Occasional bakers who don’t care that much about pie: This is probably not worth your effort as you will make additional mess and dishes and, like me, not notice after awhile that your crust is special.
Baking aficionados who don’t care that much about pie**: Your call. Depends on how much time you have and what occasion the pie is for. Try it once, see how wowed or un-wowed you are and take it from there.
People who don’t care about pie or baking: I hope you still have some concern for your fellow man and at least bring Cape Cod chips to food occasions and not freakin Lays.
**Don’t let the seeming difficulty of making pie dough scare you off.
Instead of going through the process with you and telling you “oh, it’s so easy!,” I give you this video from Big Girls, Small Kitchen where you can witness its ease with your own two eyes. They use a food processor for the classic crust, which is basically instant, but without one it’s not more difficult, just slightly more time-consuming. Until recently, I too felt that pie dough was some sort of mystical step above cookie or cake baking for some reason. Silly fears always slowing us down!!

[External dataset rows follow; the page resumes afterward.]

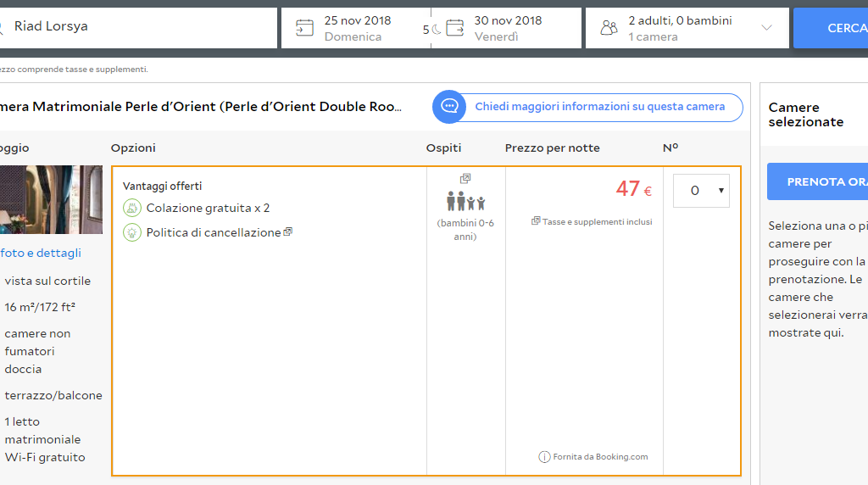Click the guests people icon in search bar
The height and width of the screenshot is (485, 868).
[x=609, y=28]
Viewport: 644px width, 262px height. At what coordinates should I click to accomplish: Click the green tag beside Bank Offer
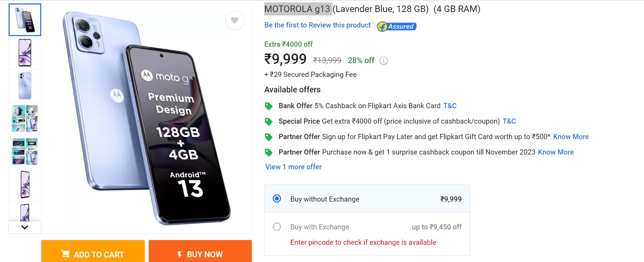269,106
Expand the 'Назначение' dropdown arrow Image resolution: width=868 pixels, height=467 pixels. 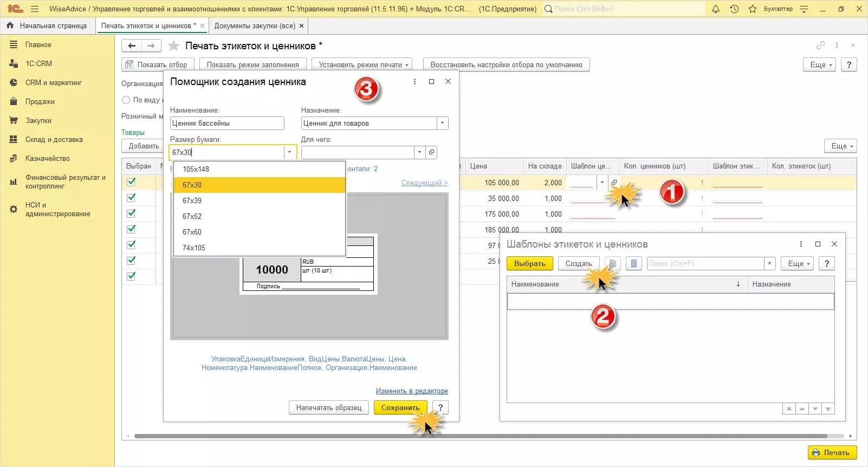[x=443, y=124]
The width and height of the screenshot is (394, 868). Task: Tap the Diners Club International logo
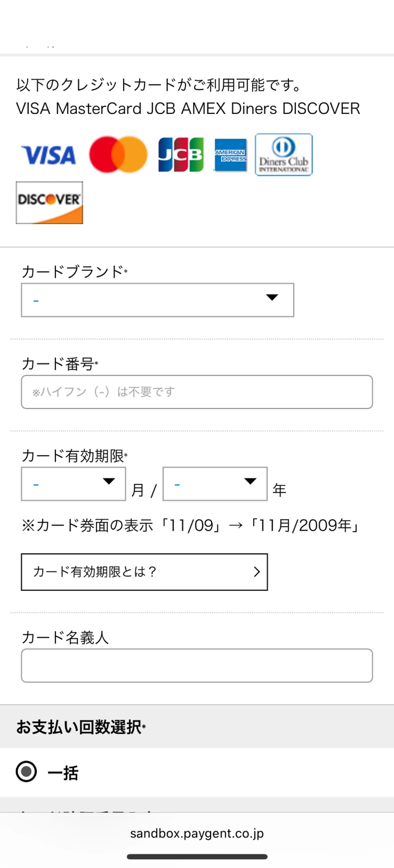[x=284, y=154]
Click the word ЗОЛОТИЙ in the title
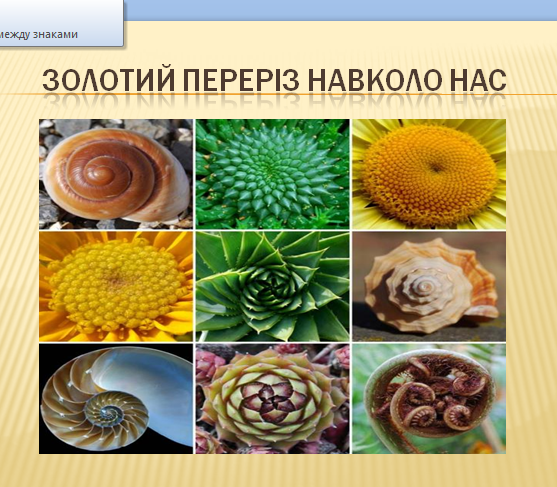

My one additional helpful hint, you should be able to see the little flecks of butter in the dough, which will melt in the OVEN, not on your hands, to make it flaky and what not. So as I learned on The Kitchn, if you’re mixing with your hands and they start to get shiny/oily, the dough is too warm. Put it back in the refrigerator or freezer for a few minutes before continuing. What an easy way to tell!